Below are some records; repeat them all exactly, minus the pictures.

Stored data entries:
*** Block opens ***
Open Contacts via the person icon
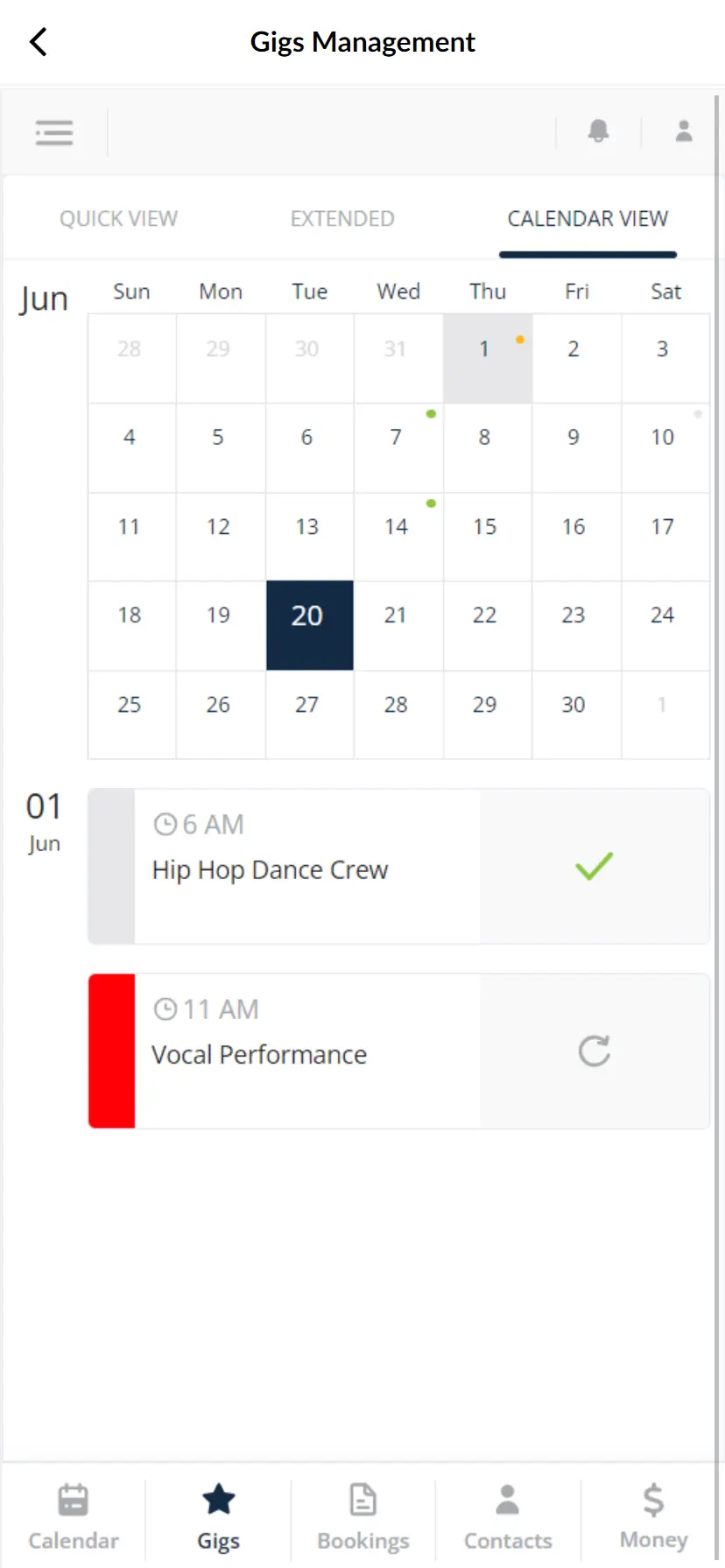Screen dimensions: 725x1568 pos(507,1500)
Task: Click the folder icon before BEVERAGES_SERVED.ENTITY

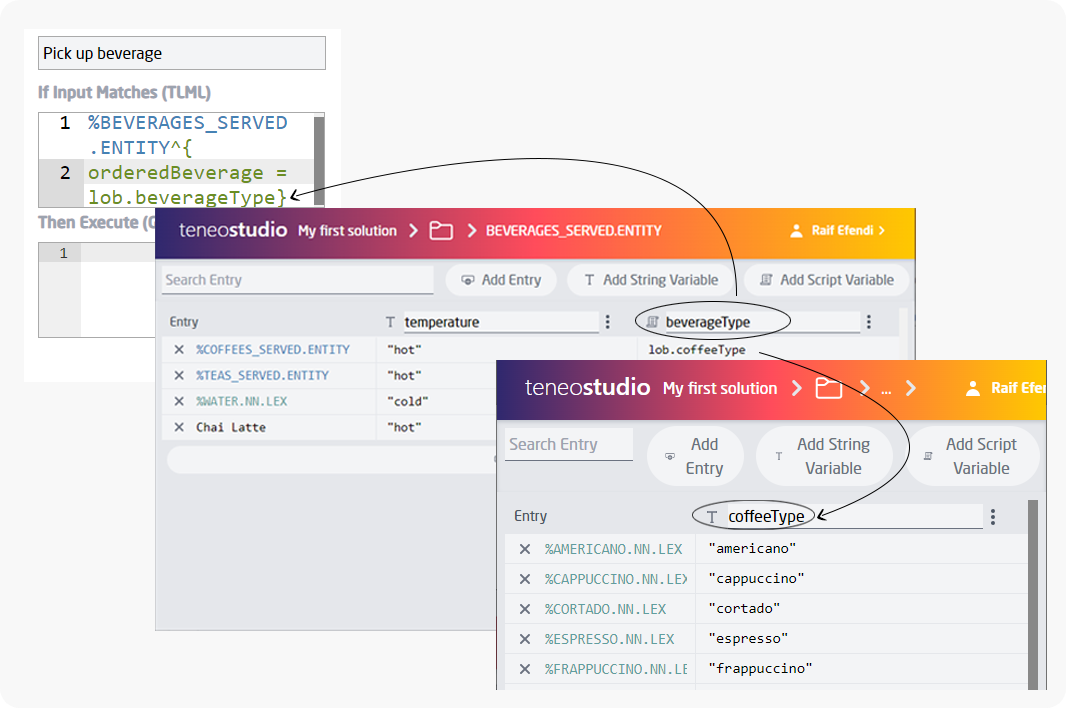Action: point(441,231)
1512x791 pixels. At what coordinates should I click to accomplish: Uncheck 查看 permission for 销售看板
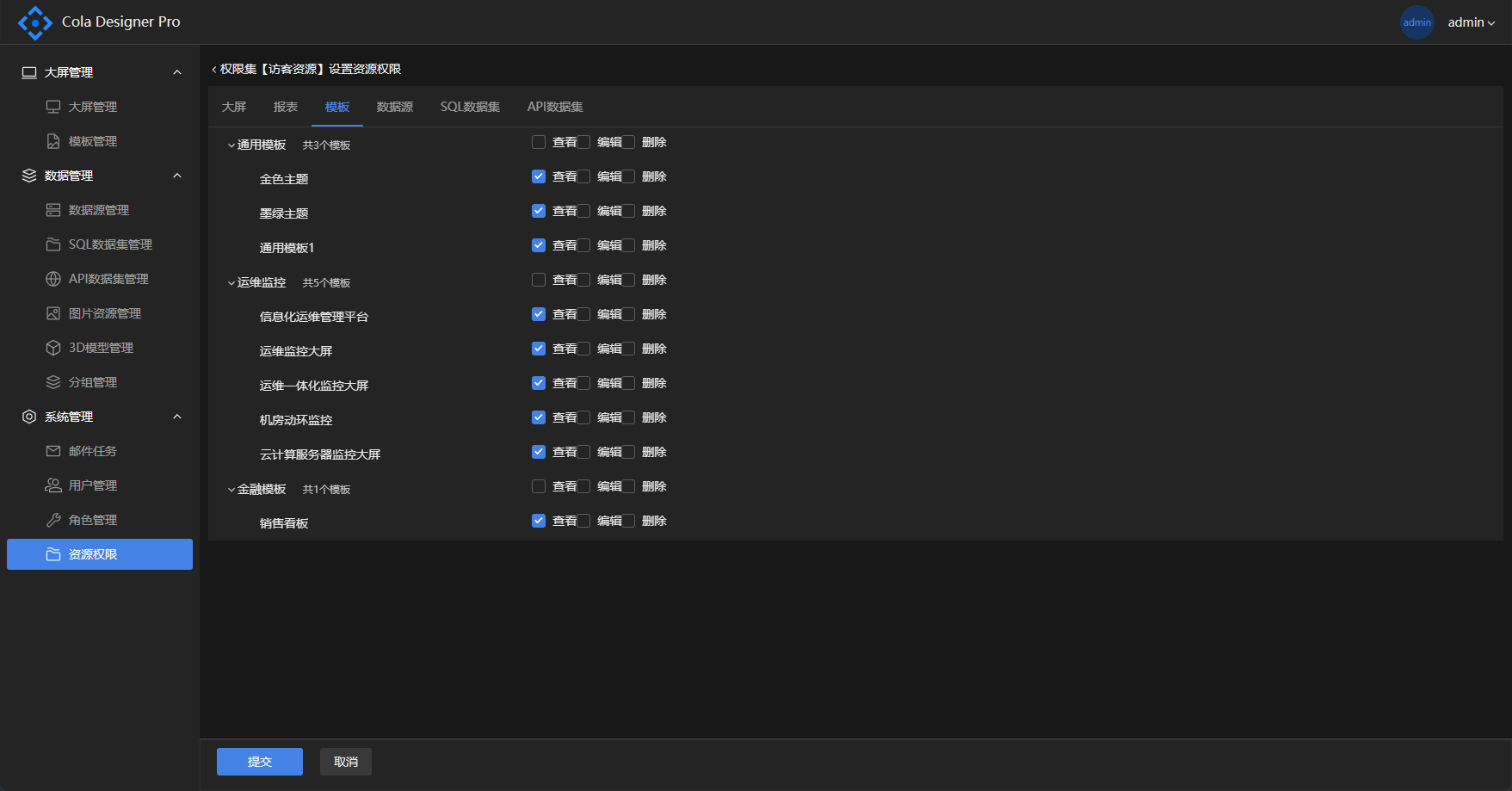[539, 521]
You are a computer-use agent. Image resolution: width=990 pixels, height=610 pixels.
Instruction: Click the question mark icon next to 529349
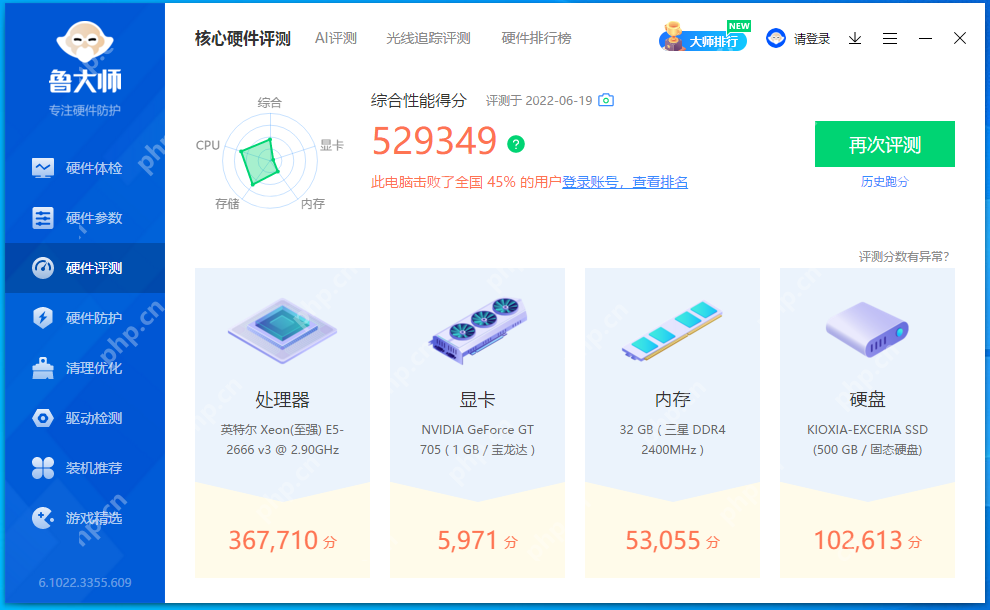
*** Block closes ***
RESULT BELOW ▸
Open Contacts via the person icon
Screen dimensions: 725x1568 pos(507,1500)
Task: Click the folder icon before BEVERAGES_SERVED.ENTITY

Action: point(441,231)
1512x791 pixels. At what coordinates should I click to accomplish: Uncheck 查看 permission for 销售看板
[539, 521]
You are a computer-use agent. Image resolution: width=990 pixels, height=610 pixels.
Instruction: Click the question mark icon next to 529349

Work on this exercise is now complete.